If the permanent magnet 8 is magnetized in this manner, the magnetic flux Φ flows as shown in FIG. 1 during operation, and the main magnetic flux Φ increases, so the dimensions of the claw pole rotating electrical machine as a whole can be completely changed. Therefore, it is possible to increase the torque by 25% compared to the conventional method.

Although bonded magnets were used as permanent magnets in the above embodiments, other embodiments may of course be used.
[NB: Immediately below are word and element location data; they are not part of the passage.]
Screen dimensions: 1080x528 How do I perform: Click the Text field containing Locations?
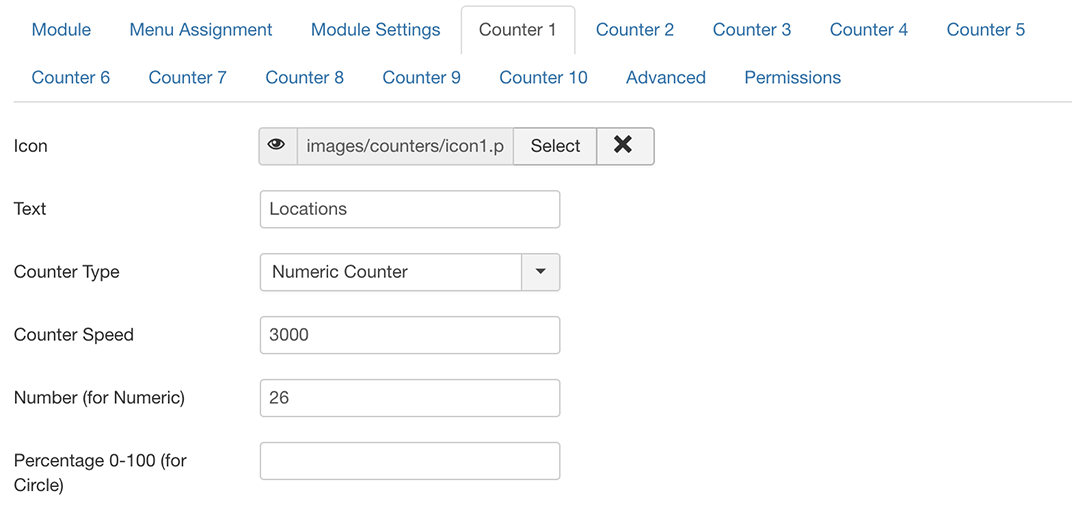tap(409, 209)
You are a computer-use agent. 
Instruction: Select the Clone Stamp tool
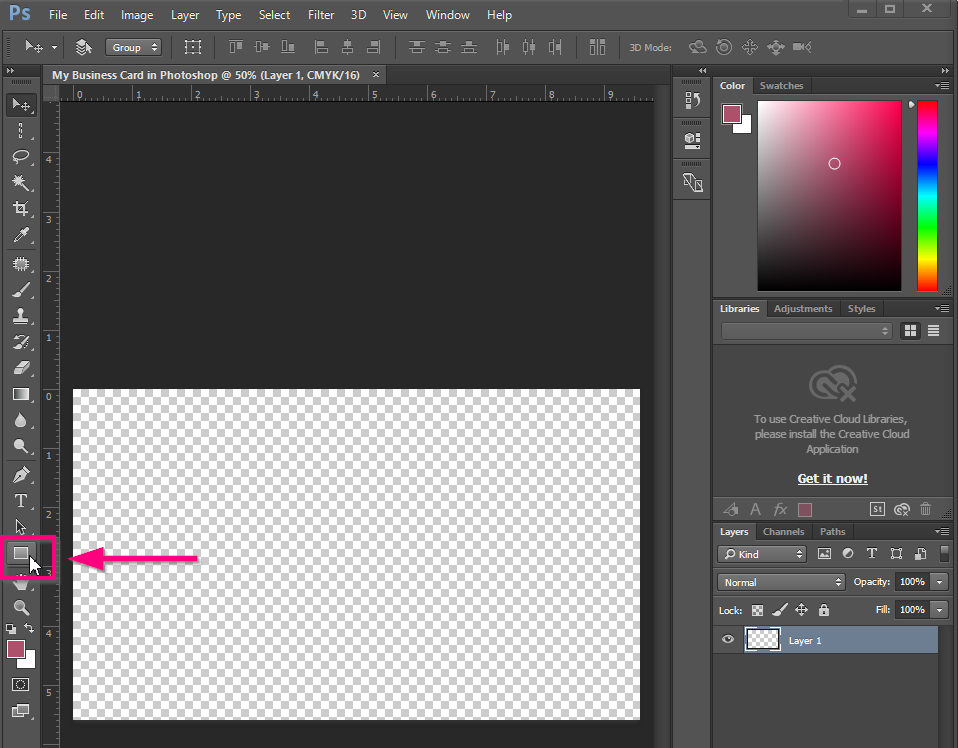click(21, 315)
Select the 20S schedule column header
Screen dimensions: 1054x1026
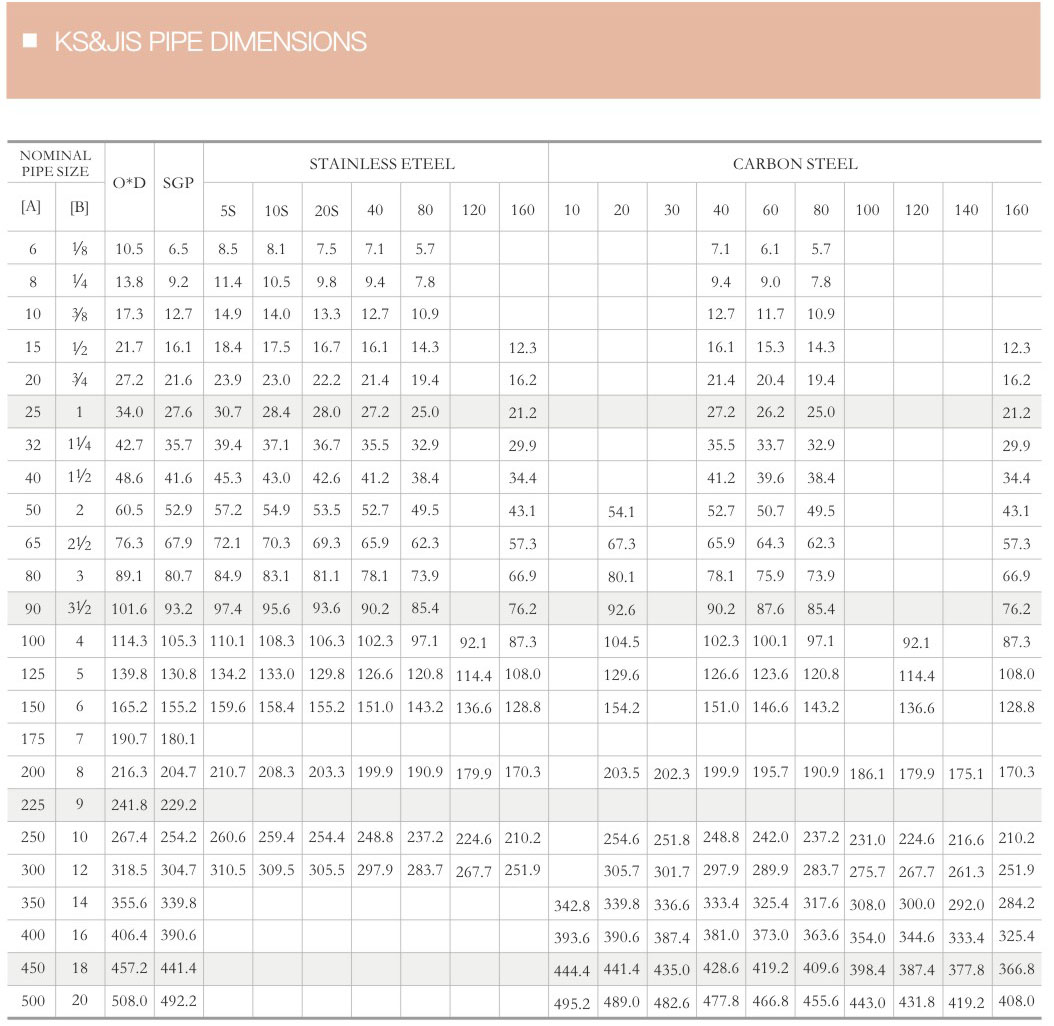pos(326,210)
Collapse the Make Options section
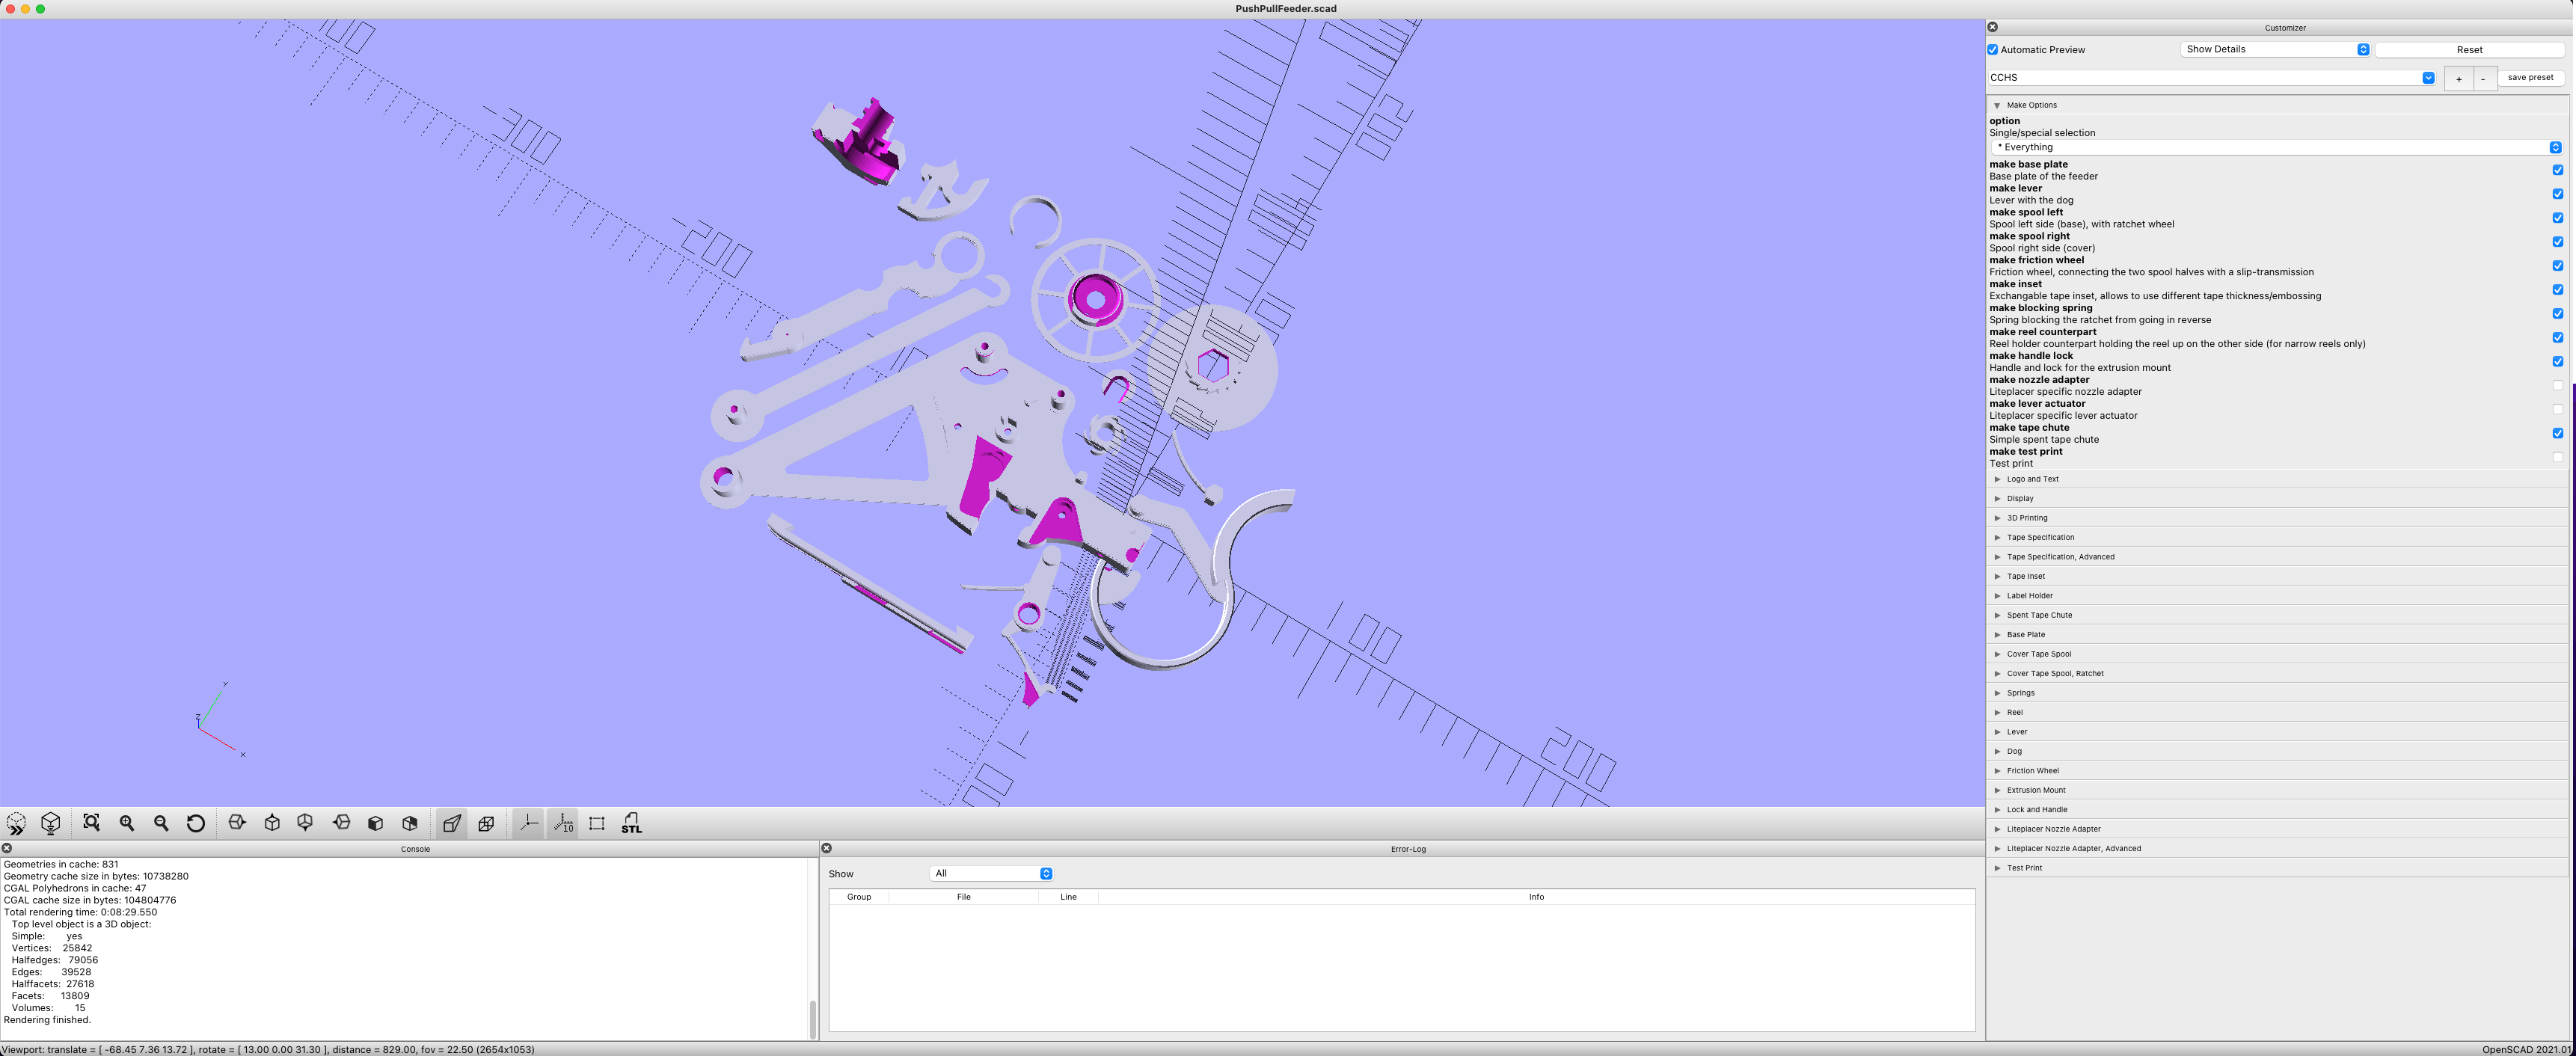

For example, as shown in FIG. 6, a plate-shaped samarium cobalt sintered magnet 12 is sandwiched between two magnetic poles 11a and 11b, and a non-magnetic steel is inserted into the opening tapered to both ends of the samarium cobalt sintered magnet 12. The weld metal portion 13 is formed by welding. By using a claw pole rotating electric machine having such a structure, mechanical strength against high-speed rotation can be improved.

[0021]

[Effects of the Invention] As described above, according to the present invention, a permanent magnet is inserted into the magnetic gap between a pair of opposing magnetic poles, and the magnetization direction of the permanent magnet is set in a direction opposite to the leakage magnetic flux. By doing so, it is possible to provide a claw pole rotating electrical machine that can increase output without increasing the size and shape of the rotor.

[Brief explanation of the drawing]

FIG. 1 is a longitudinal sectional view showing an embodiment of a claw pole rotating electric machine according to the present invention.
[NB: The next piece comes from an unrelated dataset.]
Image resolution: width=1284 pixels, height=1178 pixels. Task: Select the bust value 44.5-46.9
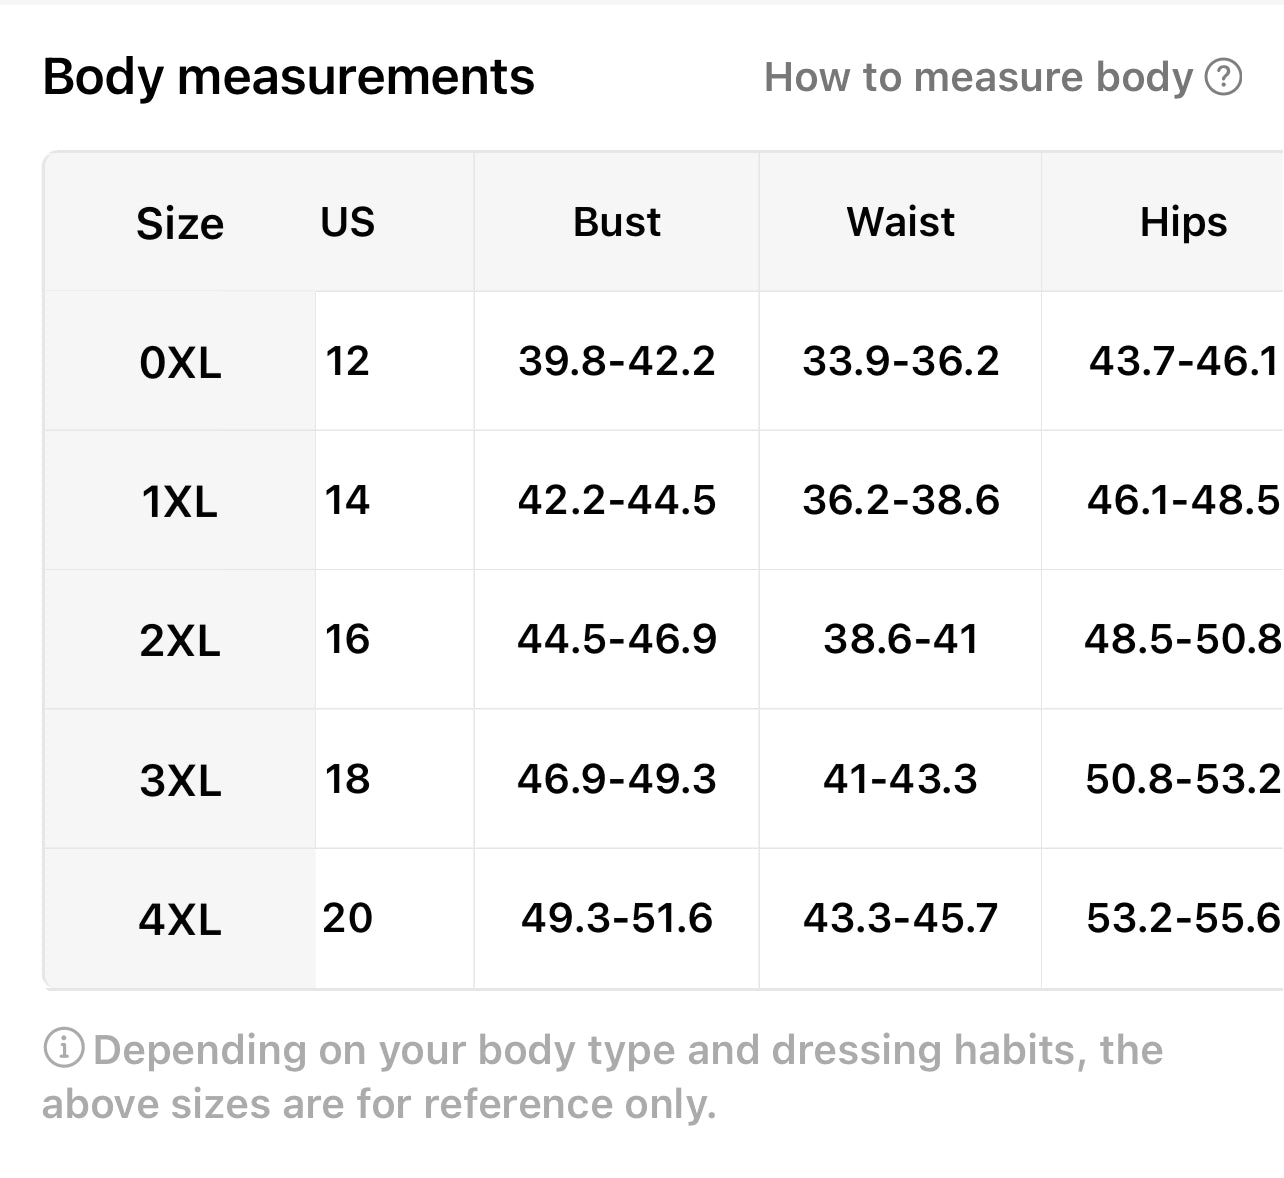click(x=616, y=639)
FIG. 2 is a sectional view taken along line A-A in FIG. 1;

FIG. 3 is an explanatory diagram of a rotor assembly method in the same embodiment.

FIG. 4 is a longitudinal cross-sectional view showing a state in which the rotor assembled in FIG. 3 is assembled into a stator.

FIG. 5 is an explanatory diagram of a method of magnetizing a permanent magnet in the same embodiment.

FIG. 6 is a cross-sectional view of a rotor in another embodiment of the present invention.

FIG. 7 is a longitudinal sectional view showing a conventional claw pole rotating electric machine.

FIG. 8 is a cross-sectional view showing another conventional claw pole rotating electric machine.

[Explanation of symbols]

1... Rotor shaft, 1a, 1b... Magnetic pole, 3... Stator core, 4... Armature winding, 5... Yoke, 6... Excitation winding,
8...Permanent magnet.

Claims (1)

[Claims] [Claim 1] A rotor shaft comprising a pair of magnetic poles facing each other with a diagonal magnetic gap in the middle of the shaft, and a rotor shaft provided with a minute gap around the rotor shaft. In a claw-pole rotating electrical machine equipped with a stator core and an excitation winding arranged on the stator side that magnetizes the rotor shaft in the axial direction, leakage magnetic flux opposes the magnetic gap provided in the rotor shaft. A claw pole rotating electric machine characterized by inserting a permanent magnet magnetized so as to cancel the magnetic flux generated on the surface.